* EXCERPTED TEXT

------------------------------------------------------------

Speaking on the floor of the U.S. Senate on Wednesday, Senate Minority Leader Mitch McConnell slammed President Obama’s health care law, vowing to continue efforts to repeal portions of the controversial measure.
Mr. McConnell’s latest attack on the health care law comes as the U.S. government spending for Medicare, Medicaid and other healthcare programs will reportedly more than double over the next decade to $1.8 trillion, or 7.3 percent of the country’s total economic output, congressional researchers said on Tuesday.
In its annual budget and economic outlook, the non-partisan Congressional Budget Office said that even under its most conservative projections, healthcare spending would rise by 8 percent a year from 2012 to 2022, mainly as a result of an aging U.S. population and rising treatment costs. It will also continue to be a key facotr of the U.S. budget deficit.
“Despite admitting this program is doomed to fail, the Obama administration refuses to take it off the books,” the Kentucky Republican said. “[T]he president is unwilling to follow through on that conclusion by his own administration.”
Mr. McConnell added that the Obama administration’s unwillingness to consider alternative paths towards increasing health care coverage was more based in politics than reality.

------------------------------------------------------------

* INFORMATION SHOWN
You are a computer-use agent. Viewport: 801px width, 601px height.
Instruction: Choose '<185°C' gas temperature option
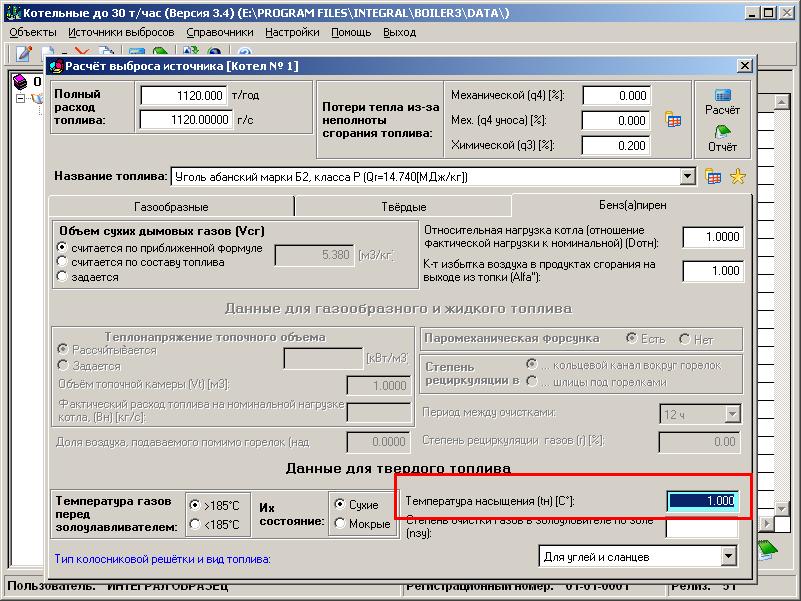(195, 524)
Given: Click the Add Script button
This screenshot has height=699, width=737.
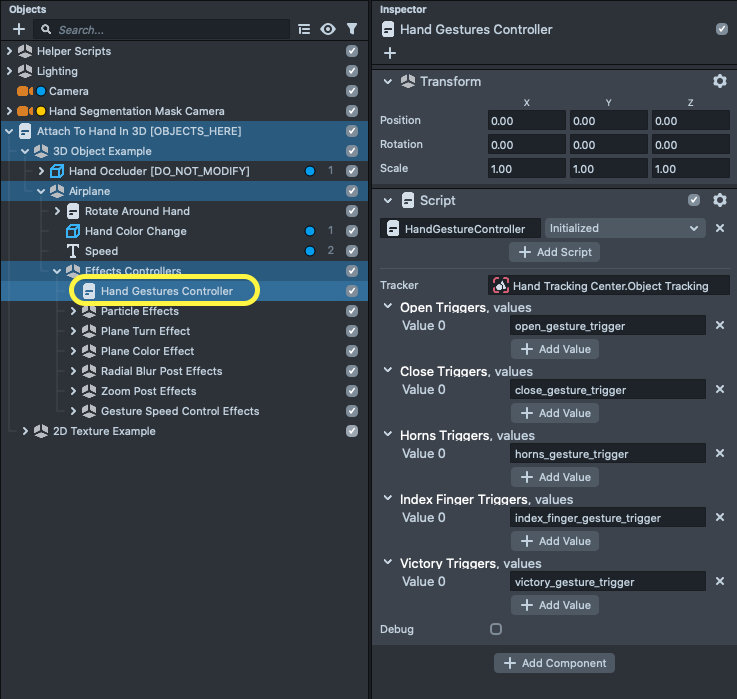Looking at the screenshot, I should pos(555,252).

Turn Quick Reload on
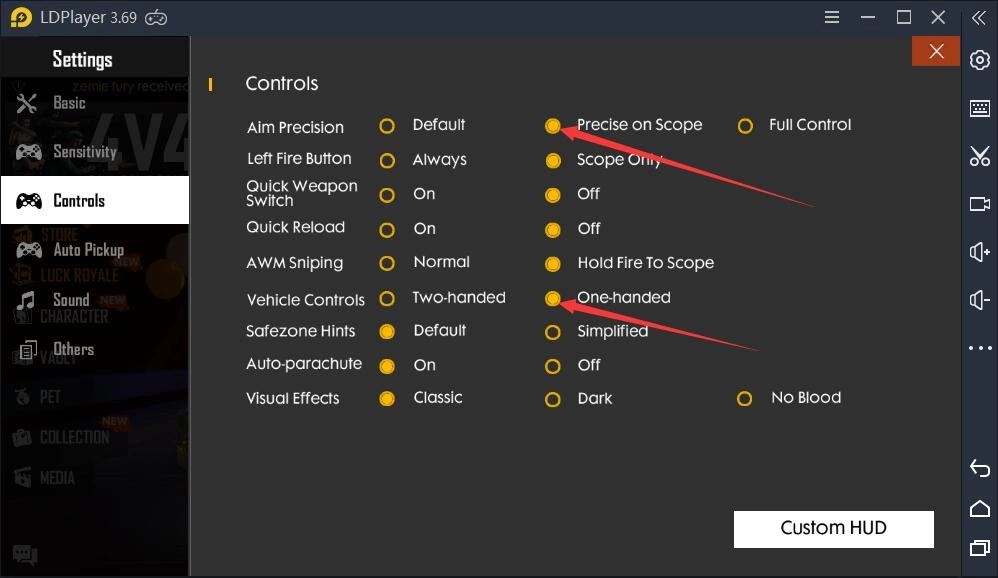click(x=387, y=230)
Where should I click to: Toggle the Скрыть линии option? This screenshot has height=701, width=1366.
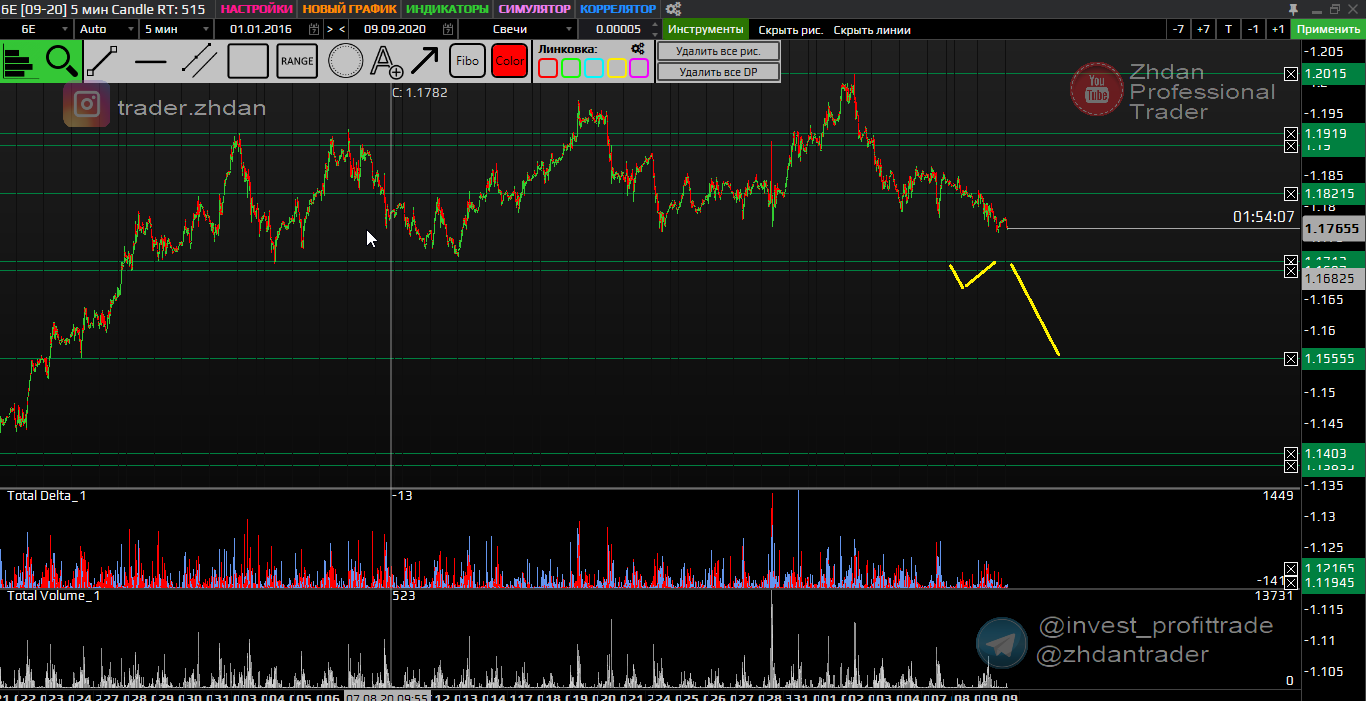point(872,30)
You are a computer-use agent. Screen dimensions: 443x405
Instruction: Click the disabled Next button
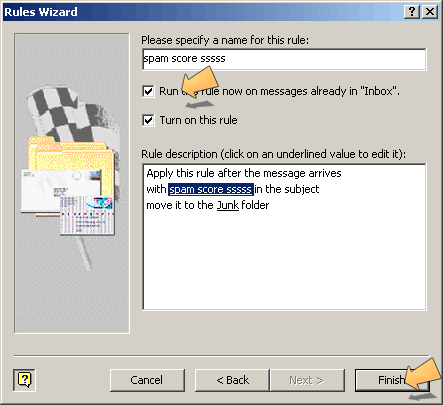(x=307, y=380)
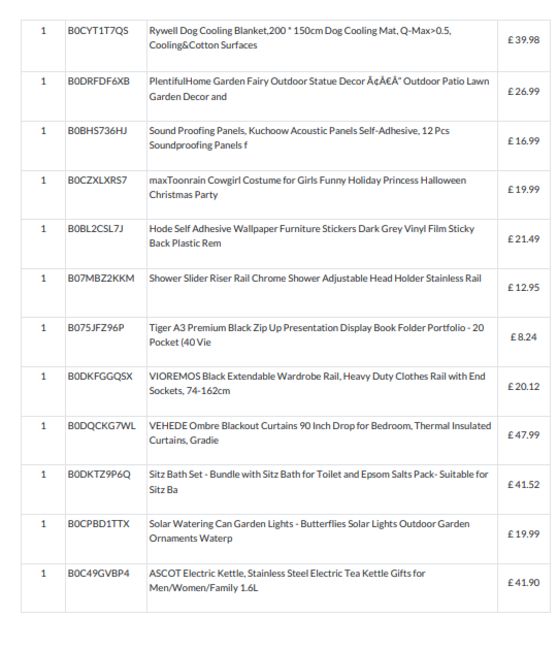558x650 pixels.
Task: Select the Shower Slider Riser Rail description
Action: tap(315, 278)
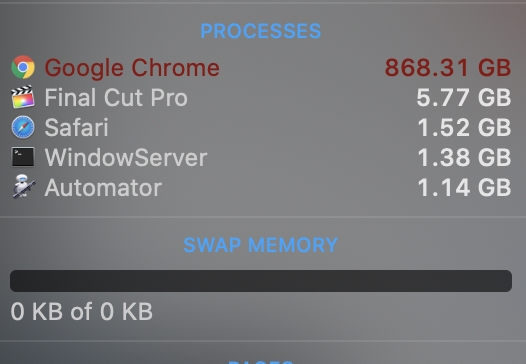Click the Safari compass icon
The height and width of the screenshot is (364, 526).
point(23,127)
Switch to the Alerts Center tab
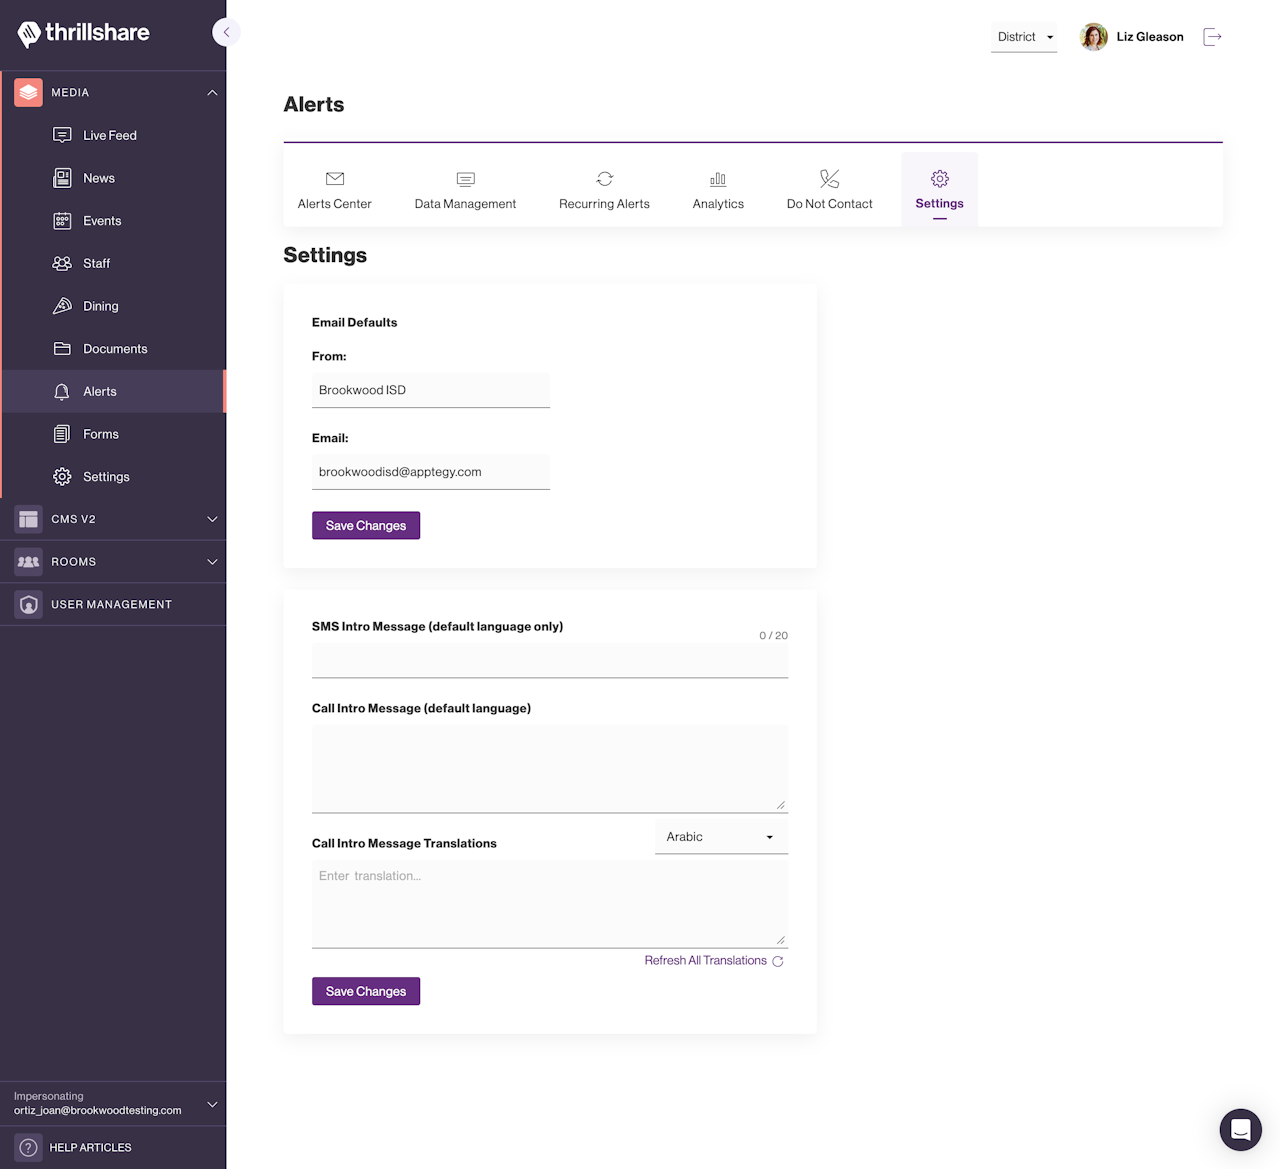Screen dimensions: 1280x1169 pos(334,190)
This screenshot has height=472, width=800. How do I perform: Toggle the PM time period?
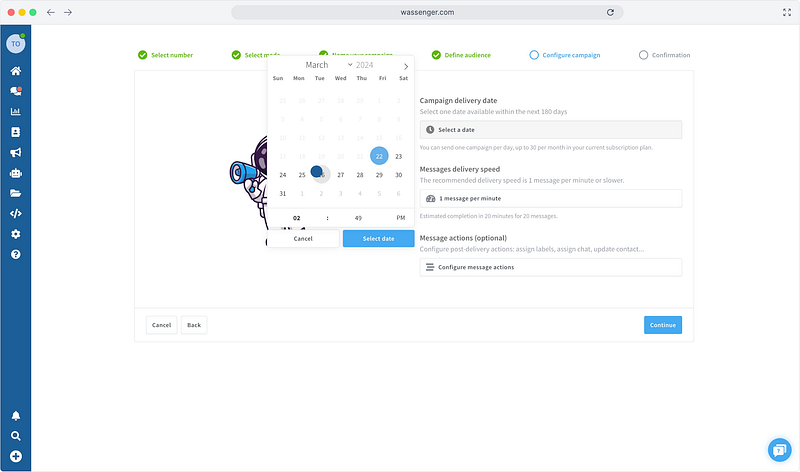(400, 217)
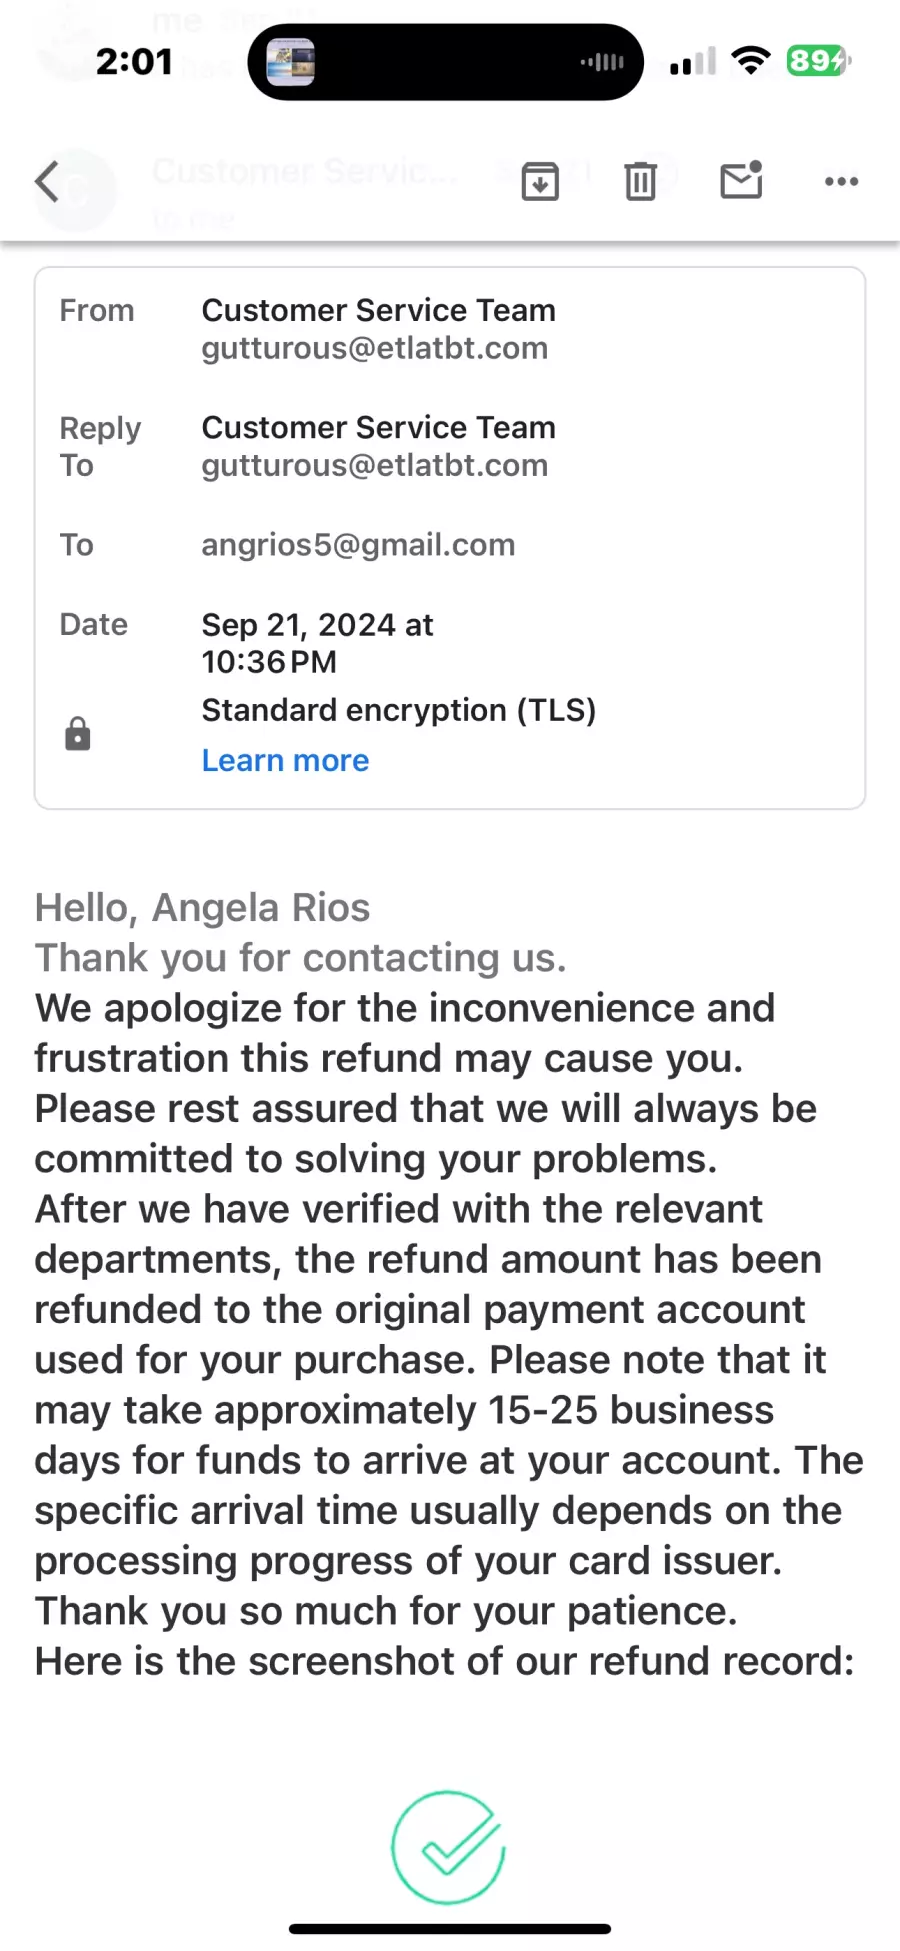Viewport: 900px width, 1951px height.
Task: Open the Learn more encryption link
Action: pos(285,761)
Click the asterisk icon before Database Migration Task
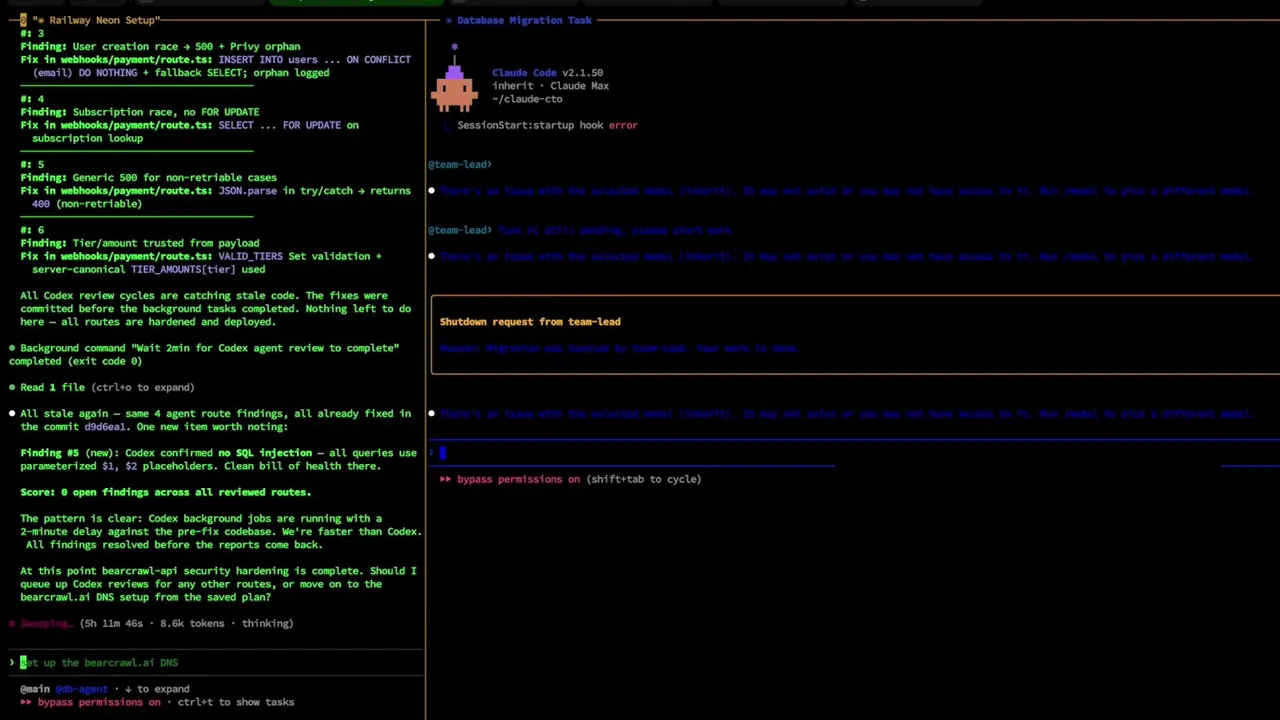1280x720 pixels. [x=449, y=20]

------------------------------------------------------------

* EXERCISE INSTRUCTIONS
1. According to the article on Mitch McConnell's Senate remarks, why is healthcare spending projected to rise by 8 percent a year from 2012 to 2022?
2. Reproduce, word for word, the stretch of the article on Mitch McConnell's Senate remarks from "Mr. McConnell’s latest" through "U.S. budget deficit.".
3. Answer the following from the article on Mitch McConnell's Senate remarks.
(a) On which day did McConnell speak on the Senate floor?
(b) To what amount will government spending on Medicare, Medicaid and other healthcare programs reportedly rise over the next decade?
(c) Which state does McConnell represent, and to which party does he belong?

* SOLUTION SET
1. The Congressional Budget Office attributes the projected 8 percent annual rise mainly to an aging U.S. population and rising treatment costs.

2.
Mr. McConnell’s latest attack on the health care law comes as the U.S. government spending for Medicare, Medicaid and other healthcare programs will reportedly more than double over the next decade to $1.8 trillion, or 7.3 percent of the country’s total economic output, congressional researchers said on Tuesday.
In its annual budget and economic outlook, the non-partisan Congressional Budget Office said that even under its most conservative projections, healthcare spending would rise by 8 percent a year from 2012 to 2022, mainly as a result of an aging U.S. population and rising treatment costs. It will also continue to be a key facotr of the U.S. budget deficit.

3.
(a) Wednesday.
(b) $1.8 trillion, or 7.3 percent of the country's total economic output.
(c) Kentucky; he is a Republican.